• ARBEITSANWEISUNG
Zitieren Sie aus dem Bericht über Deutsch Tekes wörtlich die Passage, die bei den Worten „Tekes vor 50“ beginnt und nach den Worten „Heimatdorfes Deutsch Tekes.“ endet.

• AUSZUG

Tekes vor 50 Jahren

28. März 2007

Allgemeiner Bericht

Eine 850 Jahre alte Geschichte der Siebenbürger Sachsen geht endgültig zu Ende, mit ihr auch die unseres Heimatdorfes Deutsch Tekes.
Der erste Schritt in diese Richtung war die Eingliederung aller sächsischen Wehrpflichtigen in die deutsche Armee während der Jahre 1942/43. Von den Tekesern ließen 48 ihr Leben in diesem schrecklichen zweiten Weltkrieg. Die Überlebenden konnten fast ausschließlich nicht mehr in ihre Heimat zurückkehren, und das bewirkte nach dem Krieg die Familienzusammenführung, in deren Rahmen auch die ersten Tekeser nach Deutschland aussiedelten. Ausschlaggebend waren aber die Ereignisse am Ende des Krieges, als Rumänien am 23. August 1944 aus dem Bündnis mit Deutschland ausstieg und an der Seite der Sowjetunion gegen Deutschland und seine Verbündeten kämpfte. Der erste schwere Schlag war die Deportation der deutschen Männer, im Alter von 16-45, und der Frauen von 17-35 Jahren, in die Sowjetunion, zur Wiederaufbauarbeit. Aus Tekes wurden 113 Personen verschleppt. Die ältesten unter uns Tekesern werden sich an diesen schrecklichen Tag des 13. Januar 1945 erinnern können, wie die Menschen im Gemeindesaal zusammengetrieben wurden und anschließend für Jahre oder für immer Tekes verlassen mussten. 19 der Verschleppten überlebten die schwere Arbeit und die unmenschlichen Bedingungen in Russland nicht. Die Überlebenden kehrten im Laufe der folgenden 4 Jahre, meist an Körper und Seele geschädigt zurück.
Glücklicherweise gelang es 60 Frauen und Männern, sich der Verschleppung zu entziehen, indem sie sich im Dorfe oder sogar im Wald zeitweilig versteckten. Auf Einzelheiten über die Leiden der Verschleppten, oder die Schikanen und Erpressungen der Versteckten einzugehen, würde den Rahmen dieses Berichtes sprengen.

• DATENAUSZÜGE
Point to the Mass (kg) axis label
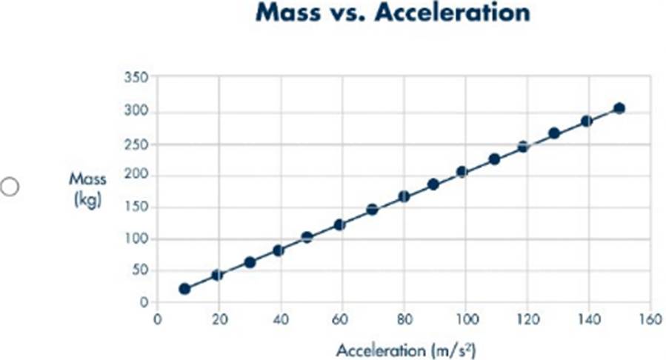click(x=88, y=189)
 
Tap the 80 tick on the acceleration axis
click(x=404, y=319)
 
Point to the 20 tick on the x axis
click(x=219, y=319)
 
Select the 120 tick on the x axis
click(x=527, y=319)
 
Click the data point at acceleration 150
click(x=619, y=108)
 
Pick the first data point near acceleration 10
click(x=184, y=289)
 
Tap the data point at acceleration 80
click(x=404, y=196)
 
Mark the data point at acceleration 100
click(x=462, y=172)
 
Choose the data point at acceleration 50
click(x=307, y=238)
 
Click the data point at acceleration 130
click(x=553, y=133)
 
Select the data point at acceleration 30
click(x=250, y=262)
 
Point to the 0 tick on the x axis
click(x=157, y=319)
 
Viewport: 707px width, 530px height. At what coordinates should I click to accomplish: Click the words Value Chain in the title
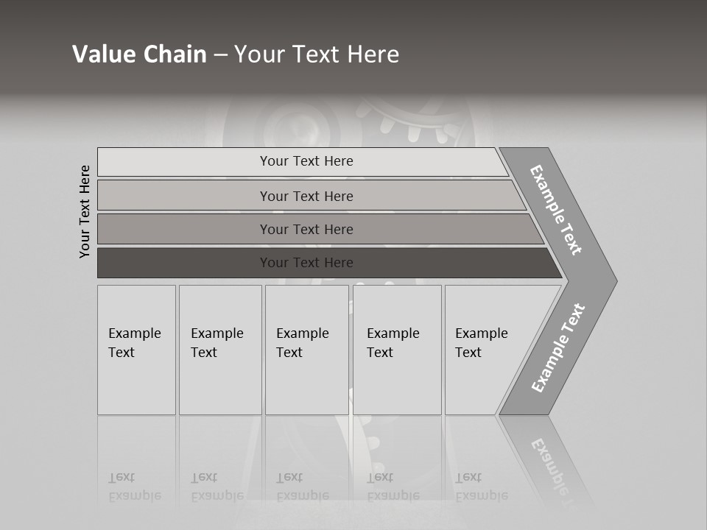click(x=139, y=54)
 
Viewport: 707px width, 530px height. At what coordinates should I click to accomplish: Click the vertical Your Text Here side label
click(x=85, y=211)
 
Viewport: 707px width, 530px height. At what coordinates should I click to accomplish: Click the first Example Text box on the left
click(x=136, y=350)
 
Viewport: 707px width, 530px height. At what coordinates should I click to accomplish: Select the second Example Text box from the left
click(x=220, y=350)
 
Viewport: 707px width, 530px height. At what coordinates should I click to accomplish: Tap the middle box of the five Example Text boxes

• MUSTERLÖSUNG
Tekes vor 50 Jahren

28. März 2007

Allgemeiner Bericht

Eine 850 Jahre alte Geschichte der Siebenbürger Sachsen geht endgültig zu Ende, mit ihr auch die unseres Heimatdorfes Deutsch Tekes.